Submitted to: American Society of Agricultural Engineers Meetings Papers
Publication Type: Peer Reviewed Journal
Publication Acceptance Date: 1/1/1996
Publication Date: N/A
Interpretive Summary: Wind erosion and dust emissions from agricultural fields has recently caused extensive agricultural field damage and urban air quality concerns in the Pacific Northwest. An extensive research program has been initiated to determine the physics of the wind erosion and improved control methods. A large, portable wind tunnel some 44 feet long, 3 feet wide and 4 feet high has been constructed and tested as a method for time efficient measurements of erosion processes under controlled wind conditions on farm fields. This tunnel simulates a natural wind over the fields being tested and allows rapid assessment of erosion potentials by different soils, crops and farming methods.

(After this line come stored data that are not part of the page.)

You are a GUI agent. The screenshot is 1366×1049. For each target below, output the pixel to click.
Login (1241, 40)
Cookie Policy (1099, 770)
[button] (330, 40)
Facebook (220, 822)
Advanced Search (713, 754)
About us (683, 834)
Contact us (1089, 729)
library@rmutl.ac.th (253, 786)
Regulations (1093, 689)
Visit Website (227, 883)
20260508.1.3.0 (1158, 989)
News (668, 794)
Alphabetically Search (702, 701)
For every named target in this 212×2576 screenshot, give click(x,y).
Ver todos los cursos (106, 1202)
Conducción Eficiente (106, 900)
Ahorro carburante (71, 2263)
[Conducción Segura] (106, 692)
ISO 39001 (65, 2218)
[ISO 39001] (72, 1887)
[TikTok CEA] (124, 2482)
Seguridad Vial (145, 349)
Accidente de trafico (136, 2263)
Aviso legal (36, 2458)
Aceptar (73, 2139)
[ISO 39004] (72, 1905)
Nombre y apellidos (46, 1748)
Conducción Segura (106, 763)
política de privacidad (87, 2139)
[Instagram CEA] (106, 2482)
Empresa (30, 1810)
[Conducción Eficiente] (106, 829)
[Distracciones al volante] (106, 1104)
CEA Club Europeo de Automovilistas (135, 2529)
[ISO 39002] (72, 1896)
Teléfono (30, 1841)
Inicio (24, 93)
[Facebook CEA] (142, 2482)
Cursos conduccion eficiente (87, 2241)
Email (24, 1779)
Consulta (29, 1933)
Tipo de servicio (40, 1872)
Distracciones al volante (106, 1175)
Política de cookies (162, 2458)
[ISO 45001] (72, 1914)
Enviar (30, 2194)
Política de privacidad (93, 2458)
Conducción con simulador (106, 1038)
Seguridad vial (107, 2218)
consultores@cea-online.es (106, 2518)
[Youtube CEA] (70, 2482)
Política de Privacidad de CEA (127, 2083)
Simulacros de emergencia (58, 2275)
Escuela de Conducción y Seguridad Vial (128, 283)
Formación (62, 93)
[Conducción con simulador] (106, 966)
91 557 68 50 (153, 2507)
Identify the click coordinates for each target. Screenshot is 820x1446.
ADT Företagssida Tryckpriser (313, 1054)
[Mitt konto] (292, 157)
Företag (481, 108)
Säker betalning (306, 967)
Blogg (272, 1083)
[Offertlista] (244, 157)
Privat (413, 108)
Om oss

Technical Abstract: A portable wind tunnel was built to research wind erosion of soil and simultaneous emissions of fine dust from agricultural fields on the Columbia Plateau, Washington. The tunnel has an overall length of 13 m with a working section of 7.3 m long, 1.0 m wide and 1.2 m high. Power was supplied using a 40 Hp gasoline engine driving a 1.4 m industrial fan. Tunnel design criteria provided an aerodynamically correct flow comparable to the atmospheric boundary layer. This was accomplished using extensive flow conditioning (perforated plates, honeycomb and screen) to eliminate flow instability from the fan and by allowing the boundary layer to develop naturally through a non-uniform shear-grid positioned at the upstream edge of the working section.